**INSTRUCTIONS FOR THE TASK**
Count the lines in the entries below that mention the string "access", then write that number by itself.

**PROVIDED ENTRIES**
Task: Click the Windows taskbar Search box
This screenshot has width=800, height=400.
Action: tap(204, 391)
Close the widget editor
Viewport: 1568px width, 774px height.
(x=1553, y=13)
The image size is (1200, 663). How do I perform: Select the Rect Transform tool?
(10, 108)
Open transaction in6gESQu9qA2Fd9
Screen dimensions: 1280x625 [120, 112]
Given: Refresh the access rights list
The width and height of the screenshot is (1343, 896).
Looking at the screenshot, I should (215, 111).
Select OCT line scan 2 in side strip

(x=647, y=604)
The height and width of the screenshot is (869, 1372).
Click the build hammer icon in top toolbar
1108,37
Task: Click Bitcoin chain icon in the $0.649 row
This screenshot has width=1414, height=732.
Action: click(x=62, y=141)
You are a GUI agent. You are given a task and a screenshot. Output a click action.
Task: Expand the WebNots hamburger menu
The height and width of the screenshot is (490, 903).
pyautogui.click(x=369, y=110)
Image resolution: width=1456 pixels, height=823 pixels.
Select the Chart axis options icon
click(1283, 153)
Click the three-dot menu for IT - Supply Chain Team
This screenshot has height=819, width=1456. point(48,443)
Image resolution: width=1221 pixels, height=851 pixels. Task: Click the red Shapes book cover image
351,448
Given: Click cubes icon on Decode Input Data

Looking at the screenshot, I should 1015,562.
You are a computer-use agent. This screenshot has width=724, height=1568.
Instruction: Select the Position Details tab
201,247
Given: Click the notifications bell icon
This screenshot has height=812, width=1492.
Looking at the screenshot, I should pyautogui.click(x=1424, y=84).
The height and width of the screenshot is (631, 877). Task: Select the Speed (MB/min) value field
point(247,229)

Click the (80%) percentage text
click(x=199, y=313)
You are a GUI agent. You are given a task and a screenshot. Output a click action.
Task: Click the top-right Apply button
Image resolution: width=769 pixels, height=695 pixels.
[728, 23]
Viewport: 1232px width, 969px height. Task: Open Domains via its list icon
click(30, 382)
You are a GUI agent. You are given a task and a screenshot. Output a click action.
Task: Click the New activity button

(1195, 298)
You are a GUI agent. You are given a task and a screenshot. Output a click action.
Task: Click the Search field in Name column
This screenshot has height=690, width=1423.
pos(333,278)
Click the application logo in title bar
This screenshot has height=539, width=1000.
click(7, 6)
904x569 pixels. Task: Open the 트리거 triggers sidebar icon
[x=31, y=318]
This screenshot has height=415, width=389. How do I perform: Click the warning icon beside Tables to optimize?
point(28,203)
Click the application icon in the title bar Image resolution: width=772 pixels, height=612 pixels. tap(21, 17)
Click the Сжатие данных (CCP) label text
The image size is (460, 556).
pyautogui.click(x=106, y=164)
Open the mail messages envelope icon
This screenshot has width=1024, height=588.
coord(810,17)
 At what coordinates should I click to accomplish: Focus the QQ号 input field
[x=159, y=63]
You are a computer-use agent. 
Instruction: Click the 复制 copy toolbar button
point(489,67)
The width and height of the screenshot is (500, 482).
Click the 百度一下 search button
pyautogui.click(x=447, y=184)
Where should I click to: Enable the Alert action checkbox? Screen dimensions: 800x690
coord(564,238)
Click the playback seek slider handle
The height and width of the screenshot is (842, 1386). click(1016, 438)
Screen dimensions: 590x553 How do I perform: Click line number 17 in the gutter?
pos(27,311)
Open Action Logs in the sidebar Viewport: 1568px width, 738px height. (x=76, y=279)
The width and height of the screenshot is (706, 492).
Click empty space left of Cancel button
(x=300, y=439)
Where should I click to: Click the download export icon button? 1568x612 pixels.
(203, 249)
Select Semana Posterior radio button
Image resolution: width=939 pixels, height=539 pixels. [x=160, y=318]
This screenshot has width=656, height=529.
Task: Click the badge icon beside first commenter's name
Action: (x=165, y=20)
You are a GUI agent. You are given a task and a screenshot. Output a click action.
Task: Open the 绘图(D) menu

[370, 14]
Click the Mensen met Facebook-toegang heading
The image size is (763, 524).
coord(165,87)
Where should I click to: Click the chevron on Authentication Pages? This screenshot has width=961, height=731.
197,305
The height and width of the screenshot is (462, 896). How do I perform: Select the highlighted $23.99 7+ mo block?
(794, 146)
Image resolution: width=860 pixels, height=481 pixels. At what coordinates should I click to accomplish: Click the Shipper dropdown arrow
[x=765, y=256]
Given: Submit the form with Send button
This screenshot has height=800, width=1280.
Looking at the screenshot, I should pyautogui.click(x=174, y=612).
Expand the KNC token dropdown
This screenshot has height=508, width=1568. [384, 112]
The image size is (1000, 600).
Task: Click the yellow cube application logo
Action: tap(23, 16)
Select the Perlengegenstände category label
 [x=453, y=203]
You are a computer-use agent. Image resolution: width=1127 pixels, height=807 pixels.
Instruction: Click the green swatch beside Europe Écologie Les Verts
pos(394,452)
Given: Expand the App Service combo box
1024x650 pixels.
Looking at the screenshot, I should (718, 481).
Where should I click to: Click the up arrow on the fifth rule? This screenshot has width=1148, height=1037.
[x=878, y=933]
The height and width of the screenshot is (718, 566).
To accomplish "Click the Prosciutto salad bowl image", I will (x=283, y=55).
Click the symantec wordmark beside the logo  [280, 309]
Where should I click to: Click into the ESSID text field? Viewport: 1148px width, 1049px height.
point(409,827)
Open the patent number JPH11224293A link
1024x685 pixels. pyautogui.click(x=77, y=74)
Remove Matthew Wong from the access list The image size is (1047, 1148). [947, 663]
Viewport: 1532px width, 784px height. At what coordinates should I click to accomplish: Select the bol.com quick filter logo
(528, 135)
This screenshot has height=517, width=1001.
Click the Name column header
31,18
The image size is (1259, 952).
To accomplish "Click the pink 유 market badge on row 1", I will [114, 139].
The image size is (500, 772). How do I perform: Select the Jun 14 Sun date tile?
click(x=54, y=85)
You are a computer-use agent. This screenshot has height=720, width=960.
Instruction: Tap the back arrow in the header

**TASK RESPONSE**
2